Today Gigout’s compositional output in general is receiving more attention, not least from the British organist Gerard Brooks whose recordings of Gigout’s music, (on French organs!), have received much acclaim. More significantly than his compositions though, Gigout occupies a fascinating place as a pedagogue, most notably as a link between two composers you non-organists have heard of, both of whom nonetheless were organists at the fashionable church of La Madeleine. Gigout was a student of Saint-Saëns, and a teacher of Fauré.

Apart from his activities as a composer and teacher, Gigout occupied an organ bench not far from Madeleine, at the imposing church of St Augustin, for no fewer than 62 years. Fitting then that the present-day incumbent Didier Matry, should seek to honour his illustrious predecessor with the present recording.

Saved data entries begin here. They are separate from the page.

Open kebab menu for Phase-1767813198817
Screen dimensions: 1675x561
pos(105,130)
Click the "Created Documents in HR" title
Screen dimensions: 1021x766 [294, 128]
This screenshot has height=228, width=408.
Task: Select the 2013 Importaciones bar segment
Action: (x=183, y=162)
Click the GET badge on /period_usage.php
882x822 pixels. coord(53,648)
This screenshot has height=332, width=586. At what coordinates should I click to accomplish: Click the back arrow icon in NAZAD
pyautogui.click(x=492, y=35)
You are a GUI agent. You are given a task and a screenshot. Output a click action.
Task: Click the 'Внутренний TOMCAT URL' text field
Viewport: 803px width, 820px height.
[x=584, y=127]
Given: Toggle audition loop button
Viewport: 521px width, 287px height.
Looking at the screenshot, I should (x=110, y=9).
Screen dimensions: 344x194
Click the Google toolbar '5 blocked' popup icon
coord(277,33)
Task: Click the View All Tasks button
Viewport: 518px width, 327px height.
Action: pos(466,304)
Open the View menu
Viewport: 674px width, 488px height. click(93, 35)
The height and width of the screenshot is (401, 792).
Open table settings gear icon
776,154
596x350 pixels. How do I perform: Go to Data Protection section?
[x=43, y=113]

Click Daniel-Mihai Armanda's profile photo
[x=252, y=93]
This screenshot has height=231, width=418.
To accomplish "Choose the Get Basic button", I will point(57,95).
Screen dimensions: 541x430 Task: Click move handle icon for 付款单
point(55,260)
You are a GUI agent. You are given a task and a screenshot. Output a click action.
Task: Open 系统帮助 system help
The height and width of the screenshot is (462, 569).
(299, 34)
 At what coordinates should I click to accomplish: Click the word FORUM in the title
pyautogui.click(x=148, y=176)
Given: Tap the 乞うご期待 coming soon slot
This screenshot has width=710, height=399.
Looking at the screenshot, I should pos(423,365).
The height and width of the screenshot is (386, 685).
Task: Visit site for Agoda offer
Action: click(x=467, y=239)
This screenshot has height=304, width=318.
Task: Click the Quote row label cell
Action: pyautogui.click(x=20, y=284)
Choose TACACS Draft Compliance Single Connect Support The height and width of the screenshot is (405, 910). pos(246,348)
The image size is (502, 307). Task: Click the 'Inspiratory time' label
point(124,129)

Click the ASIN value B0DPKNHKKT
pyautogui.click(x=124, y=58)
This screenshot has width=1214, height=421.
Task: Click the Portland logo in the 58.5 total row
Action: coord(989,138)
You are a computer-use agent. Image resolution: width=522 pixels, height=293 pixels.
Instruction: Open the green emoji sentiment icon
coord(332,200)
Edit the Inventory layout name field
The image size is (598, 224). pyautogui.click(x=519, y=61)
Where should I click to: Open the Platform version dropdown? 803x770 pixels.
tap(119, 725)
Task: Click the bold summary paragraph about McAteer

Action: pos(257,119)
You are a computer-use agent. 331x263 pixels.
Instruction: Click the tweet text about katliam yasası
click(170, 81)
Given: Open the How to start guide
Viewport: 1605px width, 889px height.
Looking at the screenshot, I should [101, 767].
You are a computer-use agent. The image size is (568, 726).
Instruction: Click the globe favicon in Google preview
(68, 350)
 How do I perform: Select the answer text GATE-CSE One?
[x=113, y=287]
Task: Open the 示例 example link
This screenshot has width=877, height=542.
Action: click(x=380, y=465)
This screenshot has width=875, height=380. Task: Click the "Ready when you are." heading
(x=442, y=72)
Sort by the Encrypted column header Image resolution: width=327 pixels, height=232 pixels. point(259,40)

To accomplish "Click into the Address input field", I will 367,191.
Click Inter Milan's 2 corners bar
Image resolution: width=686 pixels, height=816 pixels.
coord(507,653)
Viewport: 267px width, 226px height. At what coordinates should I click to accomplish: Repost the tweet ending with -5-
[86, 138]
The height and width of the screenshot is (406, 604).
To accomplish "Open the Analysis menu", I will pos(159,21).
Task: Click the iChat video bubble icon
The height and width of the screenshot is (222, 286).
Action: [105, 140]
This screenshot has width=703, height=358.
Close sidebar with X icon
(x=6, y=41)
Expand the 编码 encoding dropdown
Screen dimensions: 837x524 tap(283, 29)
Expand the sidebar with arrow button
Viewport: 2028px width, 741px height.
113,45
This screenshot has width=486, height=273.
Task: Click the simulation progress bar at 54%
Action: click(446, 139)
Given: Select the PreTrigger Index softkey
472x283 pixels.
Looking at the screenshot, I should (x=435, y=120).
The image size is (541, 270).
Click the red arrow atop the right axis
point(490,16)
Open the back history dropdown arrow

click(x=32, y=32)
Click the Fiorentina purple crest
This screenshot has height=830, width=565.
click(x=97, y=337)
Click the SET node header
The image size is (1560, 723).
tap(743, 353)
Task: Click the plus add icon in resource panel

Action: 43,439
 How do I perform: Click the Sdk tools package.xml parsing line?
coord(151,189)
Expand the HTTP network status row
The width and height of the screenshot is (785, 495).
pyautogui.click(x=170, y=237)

The organ in St Augustin is a large (3/53) Cavaillé-Coll rebuild of an earlier organ by Charles Barker; he of the Barker lever. Ironically Barker built the organ using an early form of electric action and the organ didn’t receive Barker levers until Cavaillé-Coll rebuilt it. While it is very difficult to tell from the present uncomfortably close recording, the Mixtures do seem rather more prominent than is usual with Cavaillé-Coll. Whether this is due to changes made by Beuchet in the 1960, (at least partially reversed), or the over-riding character of Barker’s original instrument is impossible to determine from the recording alone.

I have to admit to being disappointed in general with the remainder of Gigout’s Dix Pièces (from which the Toccata and Scherzo come); most are too long, too repetitive, and rather square. Perhaps the pieces most commonly played are indeed the most interesting; the sometimes-played Rhapsodie sur des Noëls is tawdry to say the least, one of those improvisations that should have stayed as such. On the other had I can’t help feeling that Matry, a one time student of Odile Pierre and his immediate predecessor Suzanne Chaisemartin, could have made more of the little-known material. His playing is good, but no more; I longed for more flexibility in the phrasing, and more long line - Gigout writes slurs of four or more bars everywhere in his music. A Ben van Oosten figure might have convinced me of the music’s merits.

The booklet is excellent with interesting photos, organ history, and an interesting essay on Gigout by Didier Matry. Unfortunately the production is let down by some amateurish editing, for example at track 2 (4’29) and track 7 (1’13).